The only drawback is that Reba always invites my mom. Mom then spends the entire time complaining about EVERYTHING and alienating the family members, especially anyone under the age of forty. Mom will insult and abuse me, making everyone uncomfortable. (Or maybe I'm the only one uncomfortable but it's worth mentioning.) In the last year, or so, Mom has managed to branch out and attack Adam's family, too. I've been reduced to trying to explain her behavior, or smooth ruffled feathers on her behalf, instead of actually enjoying myself. By the end of the day, which is always long, I'm exhausted and emotionally battered. Adam and I spend the hour-long drive home in silence while Mom rehashes every slight she feels she suffered at the hands of Adam's family.
I bet you'd love to be in my place.
I know that Reba means well by inviting my mom to family events, but I've decided that I don't have to take her to every event. I shouldn't have to inflict my mother on my husband's family. They're my family, too, and I don't want to lose them because she can't keep her mouth shut.
Unfortunately I made that decision after Reba had invited Mom to this year's June celebration. I didn't have a dignified way to retract the invitation, so I took the coward's way out. I turned my phone on silent and left it in the car so that I wouldn't be tempted to check the voice mail all day. Yes, this makes me a really bad person, and an even worse daughter, but it was the best family gathering I'd been to (sober) in years.
Having the entire day without the tether of my mother's emotional manipulation was fantastic. I played with the kids - actually played - chatted with my sisters-in-law, took pictures and snacked like a champ. It was a completely different experience for me. I'm so grateful for it.
Sure, the whole thing blew up in my face when I got home and checked the voice mail messages and heard the increasingly crazy crap Mom was leaving for me, but I'm going to still consider this a win. I know that she was going for a guilt trip, but all she did was convince me that she's going to have to stop expecting me to be at her beck and call. (In case you think I'm completely heartless, I did call and give her some story about leaving my phone at the tire shop the day before after her third sobbing message begging me to call her because she was convinced that I was sick, or dying, or having the baby and just not telling her.)
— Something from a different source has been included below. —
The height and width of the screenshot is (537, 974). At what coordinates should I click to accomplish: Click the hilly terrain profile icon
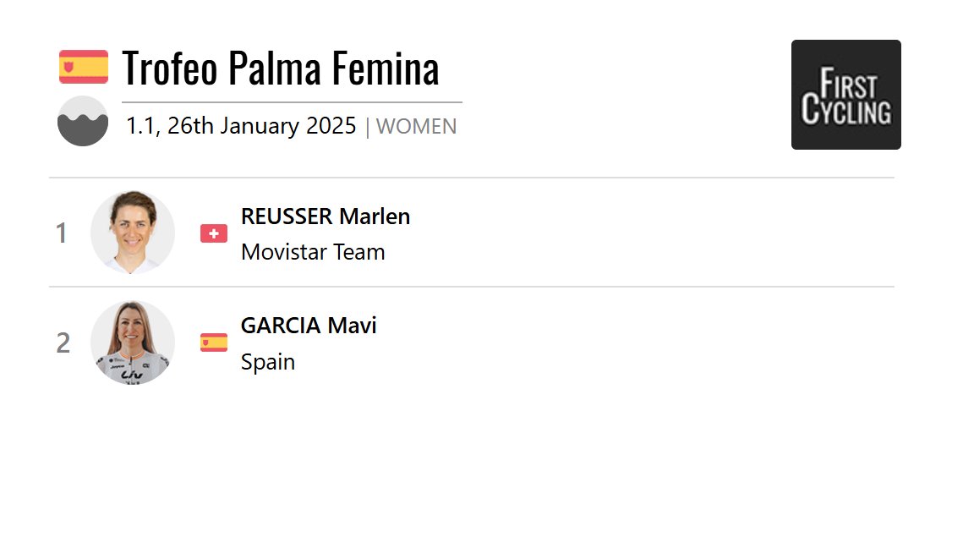click(83, 121)
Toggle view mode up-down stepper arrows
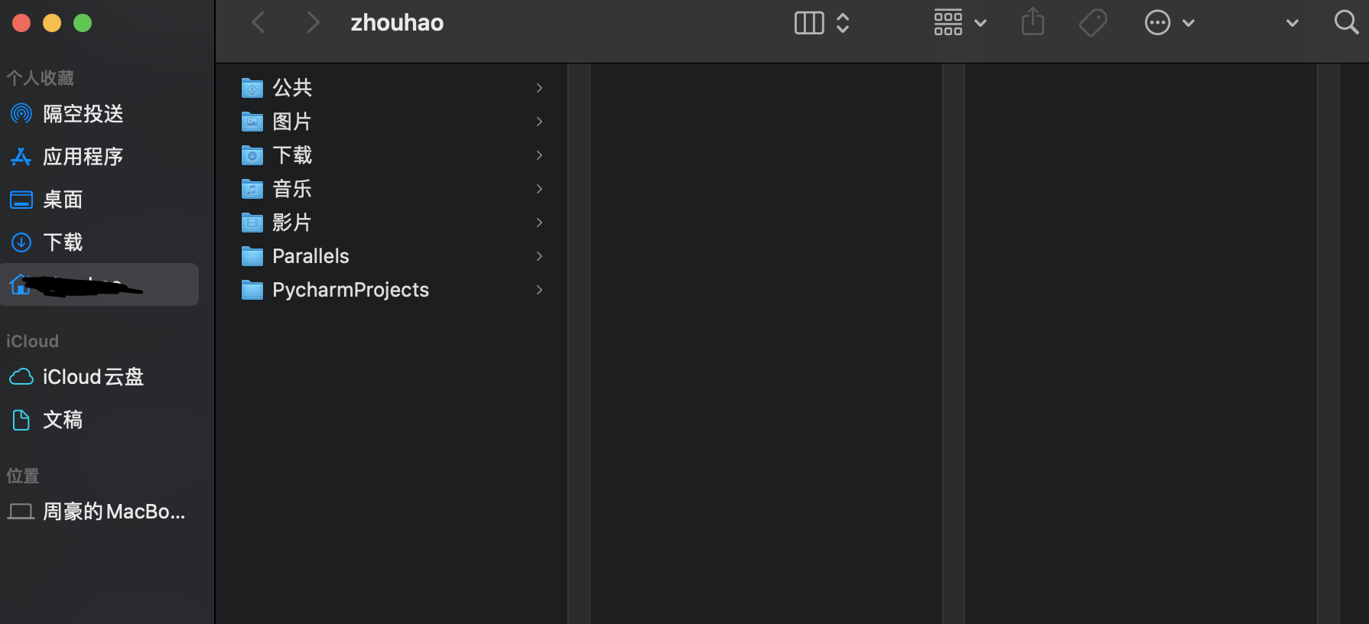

It might have been a cowardly move to avoid Mom like that, but I was able to come up with some basic boundaries that I want to implement to improve the relationship, such as it is, between me and my mother. I only have a few more weeks to have a game plan before Nora is here and I'm too distracted to create a viable course of action. If I don't have a plan I'll be reacting entirely on knee-jerk emotional cues and, trust me, that's not the way to handle things. My instinct always tells me to lock Mom up, for instance, and that can't be the only way to handle things.
I managed to hurt Mom's feelings (I guess) and she hasn't called all week. I know, it's only been a couple of days, but Mom is ridiculously needy and going more than forty-eight hours without a phone call is practically a miracle. I hope she stays mad for another week. I need the break.